Monitoring
In this example we demonstrate how to use the mointoring functionality of the Local runtime. The metrics logging is done through Prometheus/Grafana stack. To run this tutorial, you need to have the following up and running:
Seldon Core 2 installed with Prometheus and Grafana
The Local Runtime
Please check our installation tutorial to get the Local Runtime server up and running.
We will deploy a phi-3.5
model using the Local Runtime, send multiple inference requests, and then inspect various metric in the Grafana dashboard such as: E2E request latency, token throughput, time per output token latency, time to first token latency, cache utilization, scheduler state, etc.

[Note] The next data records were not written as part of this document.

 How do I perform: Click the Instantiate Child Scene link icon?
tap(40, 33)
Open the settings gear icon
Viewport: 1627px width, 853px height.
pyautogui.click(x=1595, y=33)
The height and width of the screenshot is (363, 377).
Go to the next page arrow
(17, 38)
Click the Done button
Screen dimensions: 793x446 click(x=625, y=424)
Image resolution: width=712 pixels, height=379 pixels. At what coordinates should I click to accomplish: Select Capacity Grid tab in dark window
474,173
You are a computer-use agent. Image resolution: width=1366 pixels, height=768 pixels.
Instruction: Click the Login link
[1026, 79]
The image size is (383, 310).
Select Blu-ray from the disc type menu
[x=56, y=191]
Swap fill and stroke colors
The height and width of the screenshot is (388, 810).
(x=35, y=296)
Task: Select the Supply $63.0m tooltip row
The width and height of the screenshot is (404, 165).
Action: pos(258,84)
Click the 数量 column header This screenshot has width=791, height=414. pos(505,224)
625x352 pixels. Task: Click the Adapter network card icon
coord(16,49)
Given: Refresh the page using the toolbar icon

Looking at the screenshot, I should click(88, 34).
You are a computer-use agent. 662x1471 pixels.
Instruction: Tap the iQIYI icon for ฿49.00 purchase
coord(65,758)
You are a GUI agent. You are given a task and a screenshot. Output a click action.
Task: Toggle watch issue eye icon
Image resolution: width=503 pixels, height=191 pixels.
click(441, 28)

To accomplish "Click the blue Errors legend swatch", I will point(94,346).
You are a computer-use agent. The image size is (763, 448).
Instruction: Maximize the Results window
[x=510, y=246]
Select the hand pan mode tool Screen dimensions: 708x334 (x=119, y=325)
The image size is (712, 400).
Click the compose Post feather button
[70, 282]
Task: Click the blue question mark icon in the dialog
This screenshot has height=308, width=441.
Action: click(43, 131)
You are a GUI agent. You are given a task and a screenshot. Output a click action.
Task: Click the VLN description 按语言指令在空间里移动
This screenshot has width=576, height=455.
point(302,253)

We will use the following model-settings.json
file:
!cat models/local-chat-completions/model-settings.json
{
"name": "local-chat-completions",
"implementation": "mlserver_llm_local.runtime.Local",
"parameters": {
"extra": {
"backend": "vllm",
"config": {
"model_type": "chat.completions",
"model_settings": {
"model": "microsoft/Phi-3.5-mini-instruct",
"tensor_parallel_size": 4,
"dtype": "float16",
"gpu_memory_utilization": 0.8,
"max_model_len": 4096,
"default_generate_kwargs": {
"max_tokens": 1024
}
}
}
}
}
}
The associated CRD is the following:
!cat manifests/local-chat-completions.yaml
apiVersion: mlops.seldon.io/v1alpha1
kind: Model
metadata:
name: local-chat-completions
spec:
storageUri: "gs://seldon-models/llm-runtimes-settings/monitoring/local/models/local-chat-completions"
requirements:
- llm-local
To load the model on our server, run the following command:
!kubectl apply -f manifests/local-chat-completions.yaml -n seldon
model.mlops.seldon.io/local-chat-completions created
At this point, the model should be loaded.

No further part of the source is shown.